The conversation compelled the woman to get help and enter a shelter for a year and a half.
That woman, Powell told the 300-member audience at the Hammond Civic Center, was her.
During a program sponsored by the Hammond Citywide Crime Watch, Powell spoke last week about her life as a prostitute and her recovery. She now runs The Dreamcatcher Foundation, a nonprofit that specializes in prevention and assistance for girls and young women who have been sexually exploited.
The foundation partners with The Salvation Army’s PROMISE program, which combats sex trafficking of children in Chicago. The PROMISE program also runs Anne’s House, a residential program for victims.
“When I go out and talk to these girls and reach out, I already know who they are. They are me,” Powell said. “When you think of prostitution, a lot of you think of a woman who has a choice, who wants to do it.
"Everyone saw ‘Pretty Woman.’ That’s cool, huh. It never happens because by the time you see her on the street, visible, she’s been doing it for some time. There has to be some pain behind that. No great woman wants to sell her body.”
A representative from the PROMISE program, who remained anonymous because of the sensitivity of his work, said education is key to help preventing and combating the activity.
He recommended attending trainings on ways to identify kids who are victims of sex trafficking and to learn techniques on how to approach victims.
Lake County Sheriff John Buncich, who attended along with members of his staff, said his department has been looking at the problem for several months.
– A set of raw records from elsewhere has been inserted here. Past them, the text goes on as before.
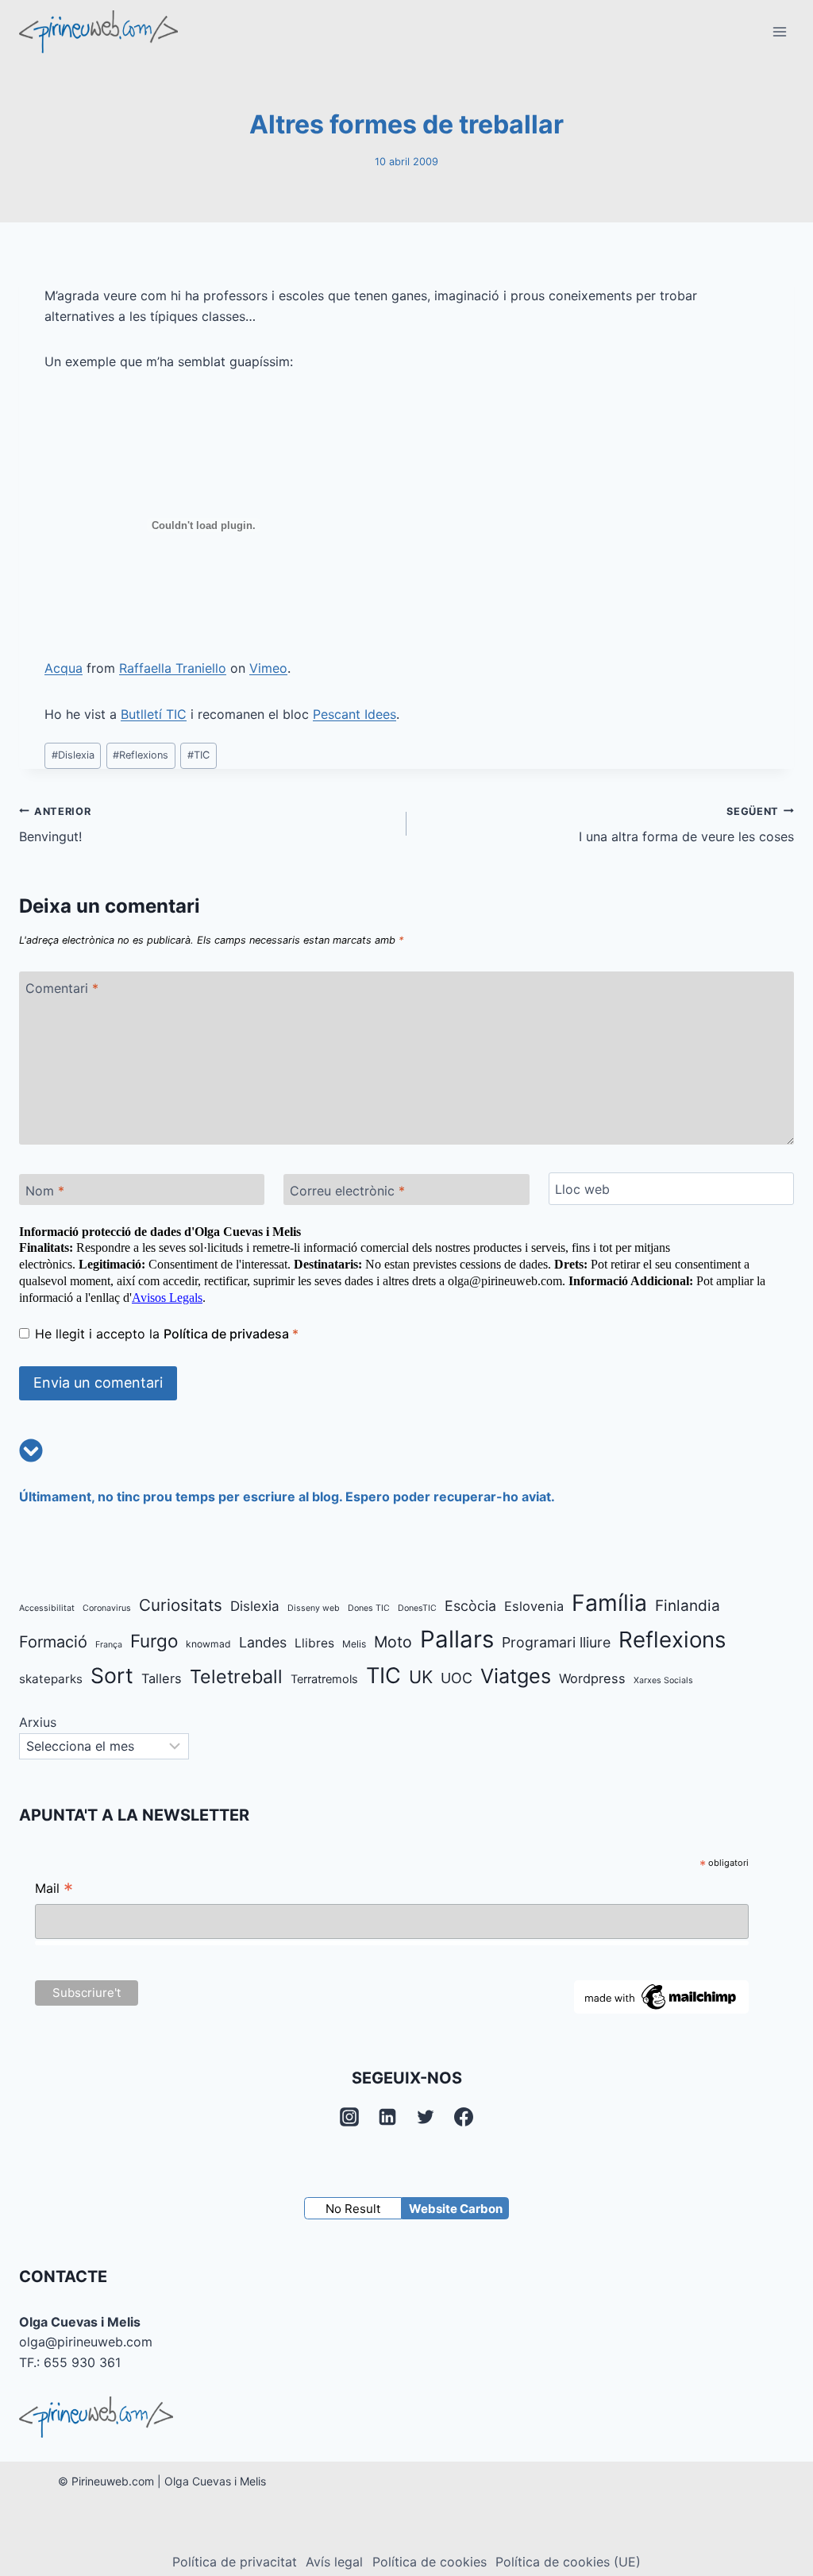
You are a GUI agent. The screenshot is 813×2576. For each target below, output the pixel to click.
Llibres (314, 1643)
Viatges (515, 1676)
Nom (44, 1191)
“It hit home about the training, and I’m going to work vigorously to get this type of training on the curriculum for the law enforcement academy, especially to get our young officers ... to be able to deal with these problems in society,” Buncich said.
Several Purdue University Calumet nursing students attended Powell’s talk. Many said they didn't know human trafficking existed in America before their nursing classes.
“It’s like a real-life example to what we actually have learned in class,” nursing student Courtney Sult said.